Written instruction a - Collect every line in the records that contains the string "Viewport". Case counts.

Selected extract -
-- begin --
DROP TABLE IF EXISTS "candidates";
DROP TABLE IF EXISTS "contributors";
CREATE TABLE "candidates" (
    "id" INTEGER PRIMARY KEY  NOT NULL ,
    "first_name" VARCHAR,
    "last_name" VARCHAR,
    "middle_name" VARCHAR,
    "party" VARCHAR NOT NULL
);
CREATE TABLE "contributors" (
    "id" INTEGER PRIMARY KEY  AUTOINCREMENT  NOT NULL,
    "last_name" VARCHAR,
    "first_name" VARCHAR,
    "middle_name" VARCHAR,
    "street_1" VARCHAR,
    "street_2" VARCHAR,
    "city" VARCHAR,
    "state" VARCHAR,
    "zip" VARCHAR, -- Notice that we are converting the zip from integer to string
    "amount" INTEGER,
    "date" DATETIME,
    "candidate_id" INTEGER NOT NULL,
    FOREIGN KEY(candidate_id) REFERENCES candidates(id)
-- end --
Extracted information -
-- begin --
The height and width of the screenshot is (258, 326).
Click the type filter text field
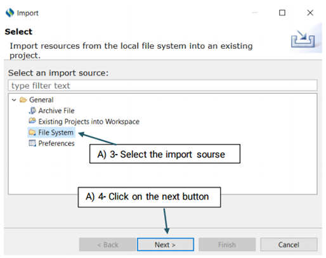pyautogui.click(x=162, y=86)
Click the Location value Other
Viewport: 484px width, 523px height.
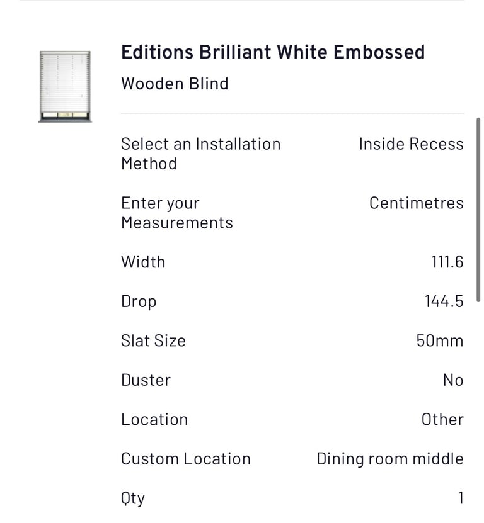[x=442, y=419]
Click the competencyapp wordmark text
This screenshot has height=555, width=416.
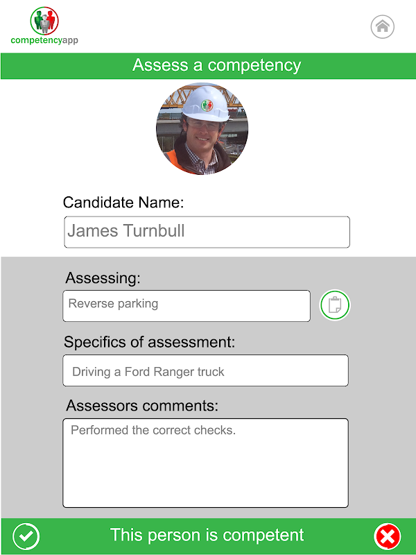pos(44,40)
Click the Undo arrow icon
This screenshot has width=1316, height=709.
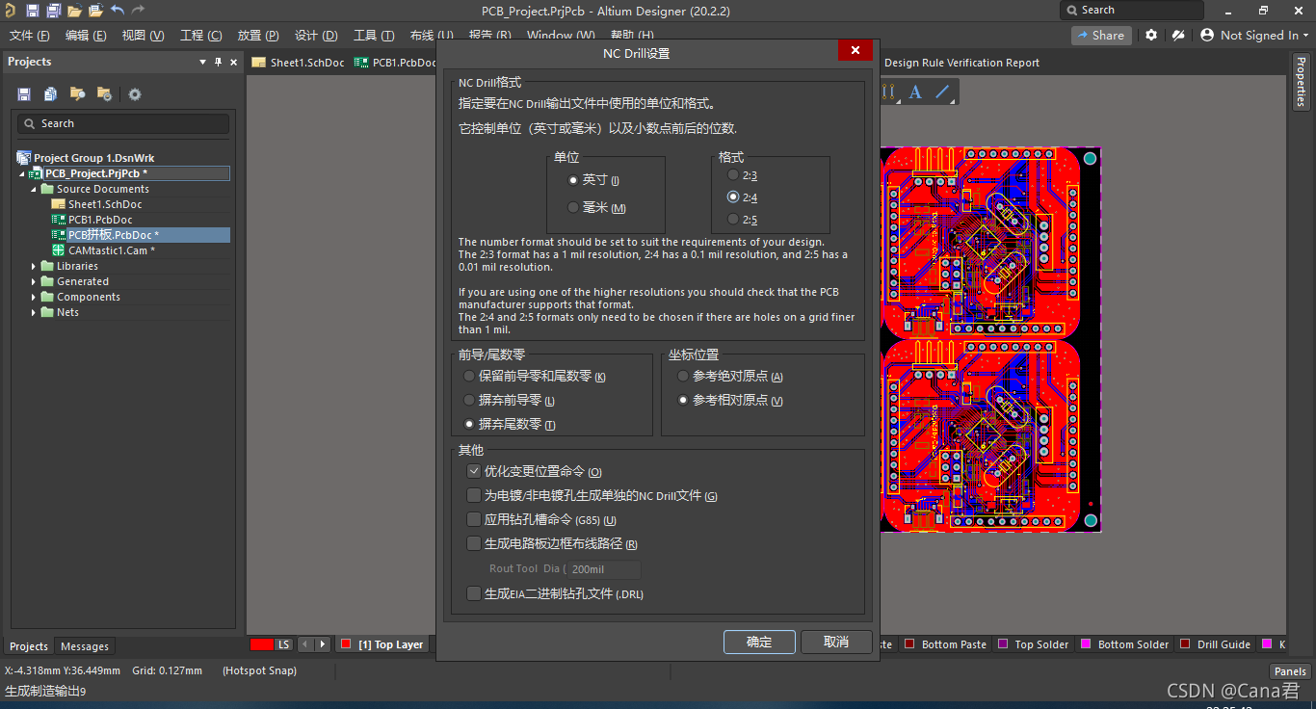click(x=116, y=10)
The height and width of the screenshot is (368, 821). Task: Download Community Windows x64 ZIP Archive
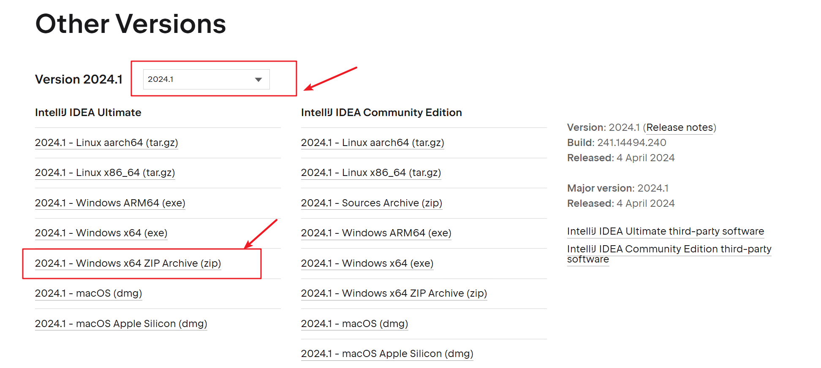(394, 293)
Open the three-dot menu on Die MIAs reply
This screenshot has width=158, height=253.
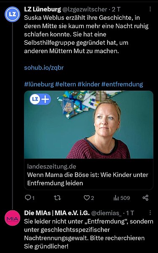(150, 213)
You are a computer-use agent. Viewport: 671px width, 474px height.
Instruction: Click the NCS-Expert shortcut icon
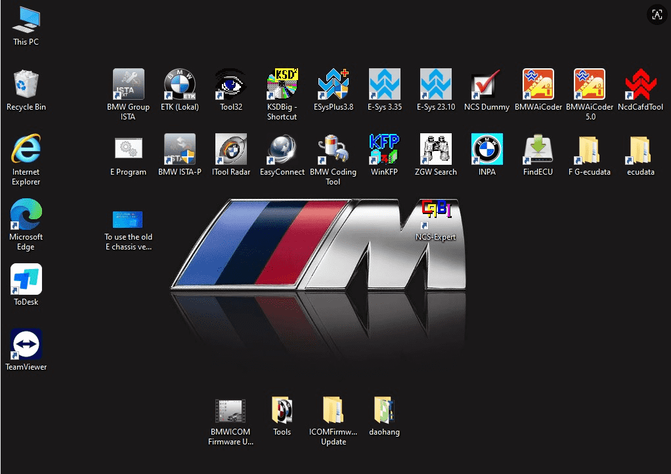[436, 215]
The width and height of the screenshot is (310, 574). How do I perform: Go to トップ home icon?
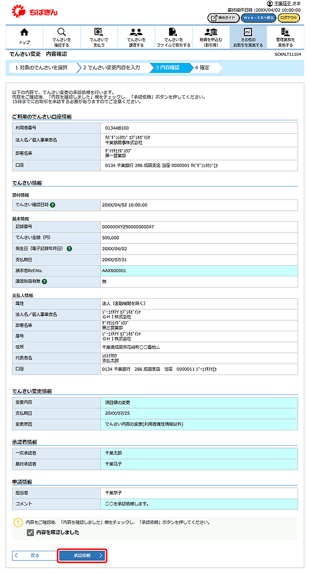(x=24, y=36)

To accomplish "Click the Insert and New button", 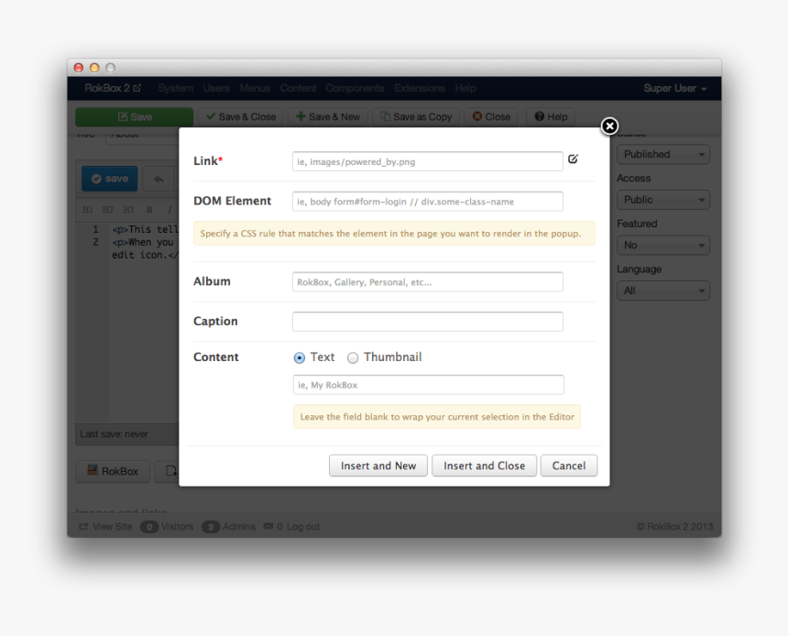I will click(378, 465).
-- end --
-- begin --
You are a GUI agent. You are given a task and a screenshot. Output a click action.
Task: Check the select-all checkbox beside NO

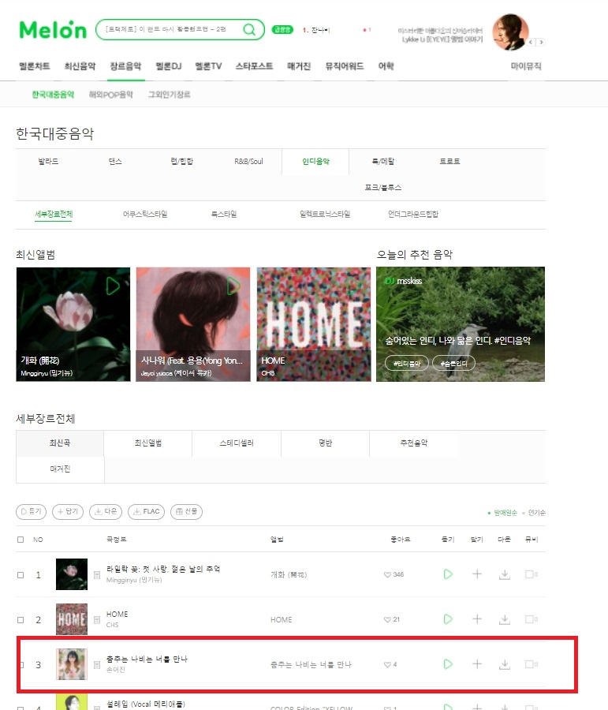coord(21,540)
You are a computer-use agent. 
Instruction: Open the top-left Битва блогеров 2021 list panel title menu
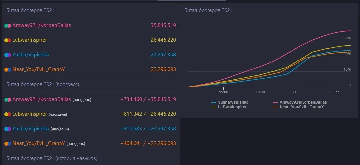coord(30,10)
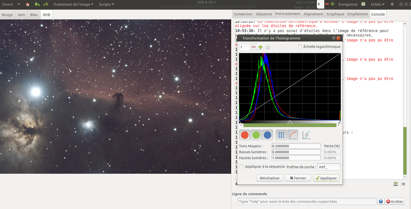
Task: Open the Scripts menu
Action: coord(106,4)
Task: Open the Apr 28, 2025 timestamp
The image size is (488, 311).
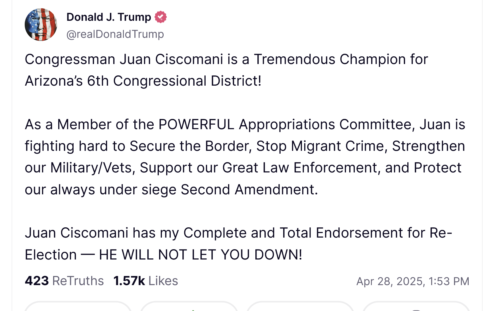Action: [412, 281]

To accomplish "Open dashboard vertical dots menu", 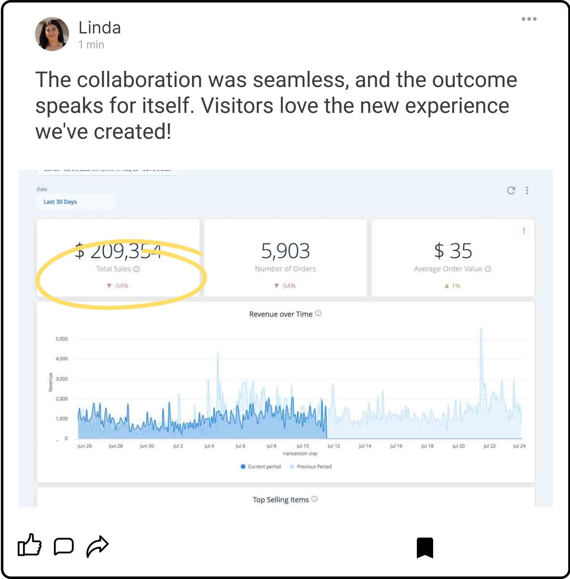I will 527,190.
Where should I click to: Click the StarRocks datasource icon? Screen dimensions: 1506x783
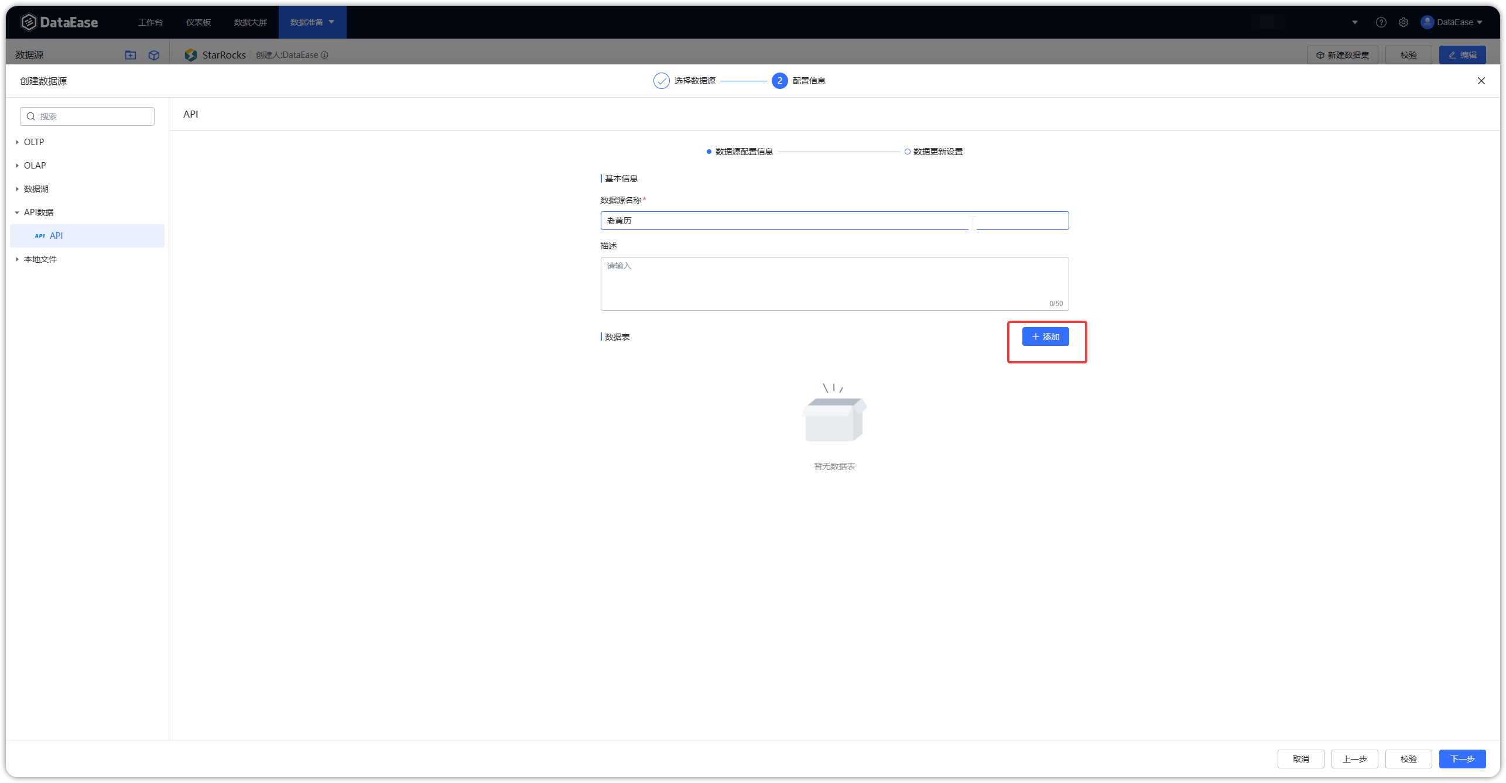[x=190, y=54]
-- end --
-- begin --
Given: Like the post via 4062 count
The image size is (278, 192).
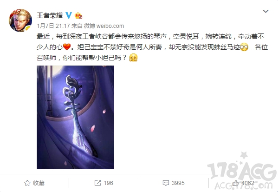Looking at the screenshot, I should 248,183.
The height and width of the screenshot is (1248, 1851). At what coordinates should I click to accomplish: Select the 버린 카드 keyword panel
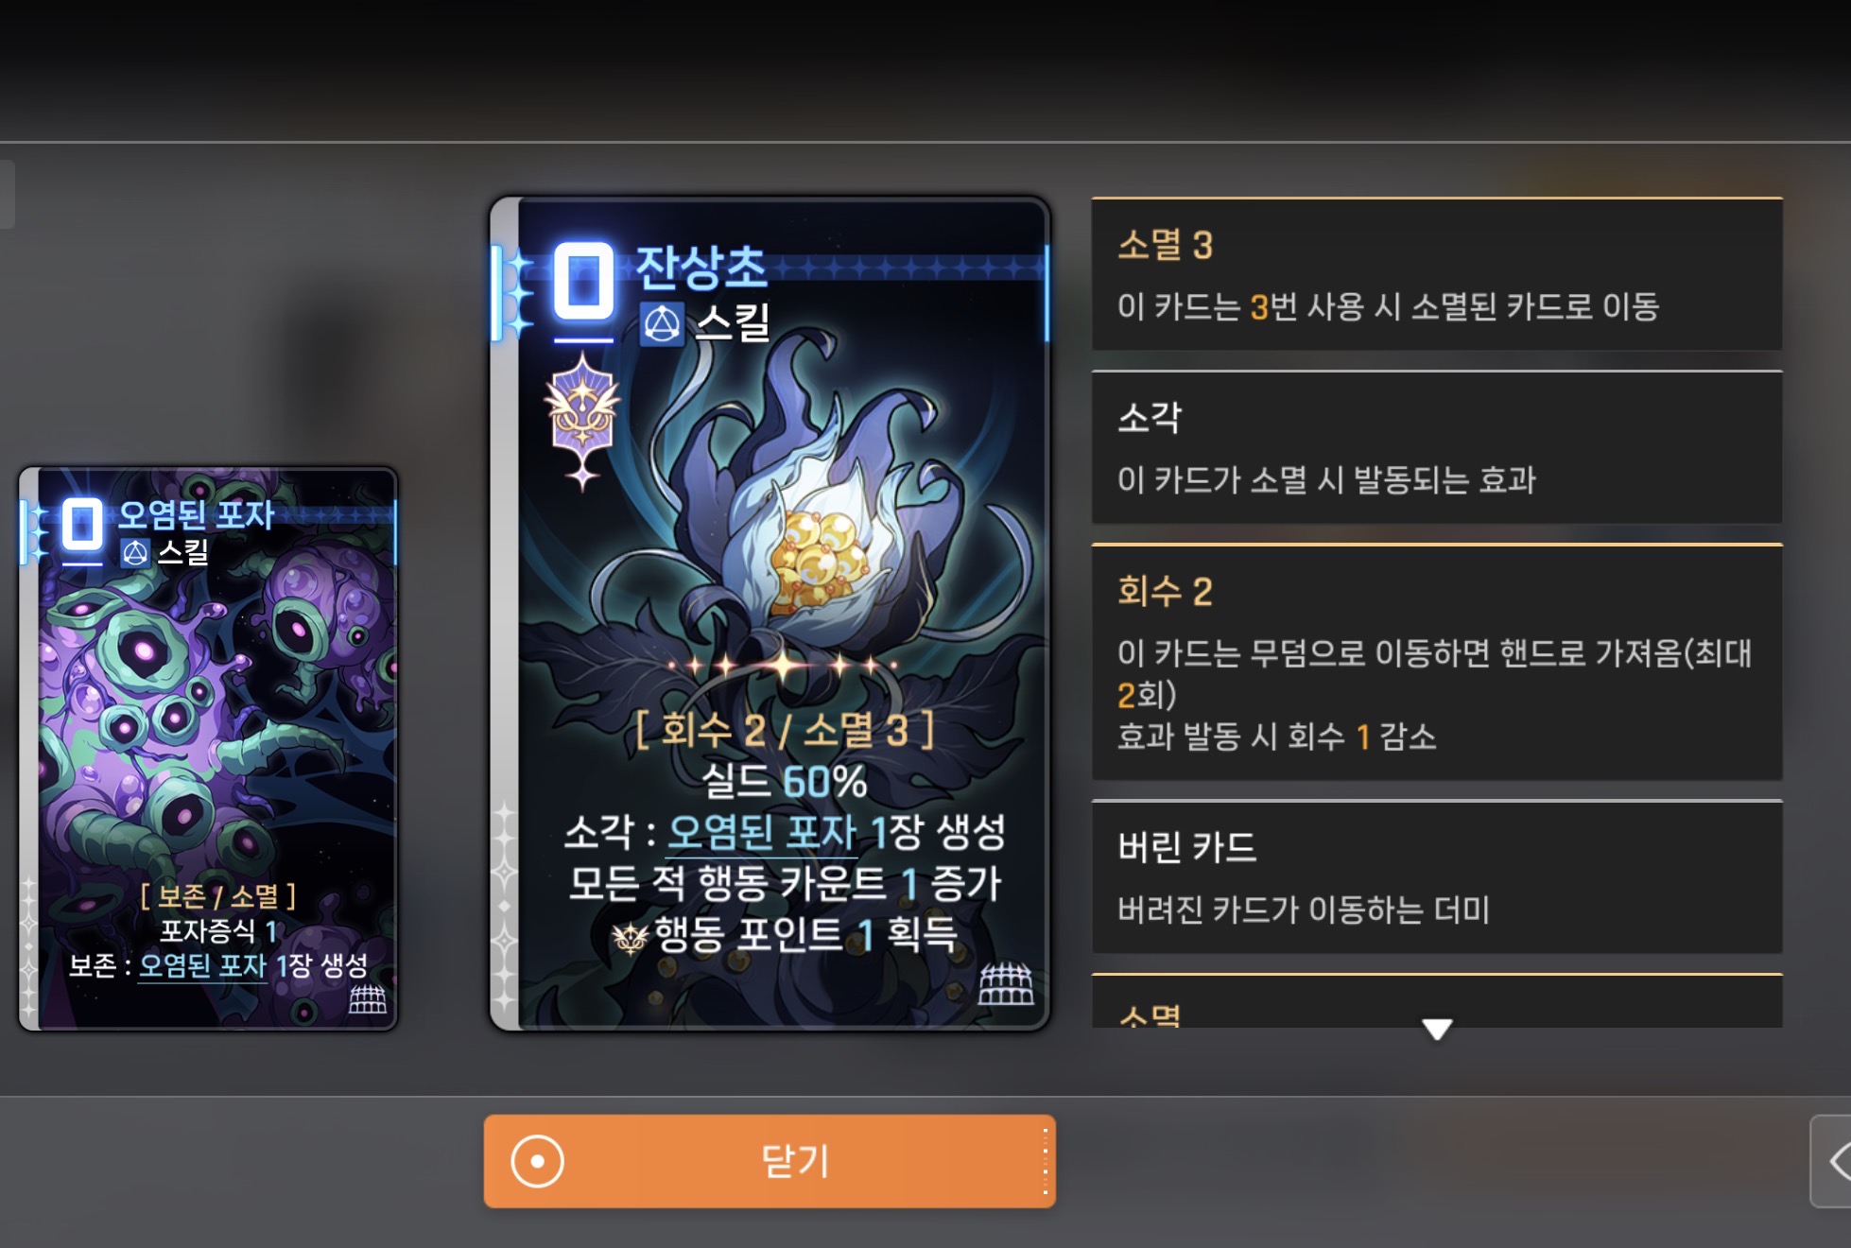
-- end --
Written instruction b - Rewrite the statement in the table definitions above that begins with CREATE TABLE "candidates" as a short list of its columns and their constraints.

Correct answer a -
Viewport: 484px width, 523px height.
You are a computer-use agent. Viewport: 671px width, 474px height.

Correct answer b -
Table "candidates":
- id: INTEGER, primary key, not null
- first_name: VARCHAR
- last_name: VARCHAR
- middle_name: VARCHAR
- party: VARCHAR, not null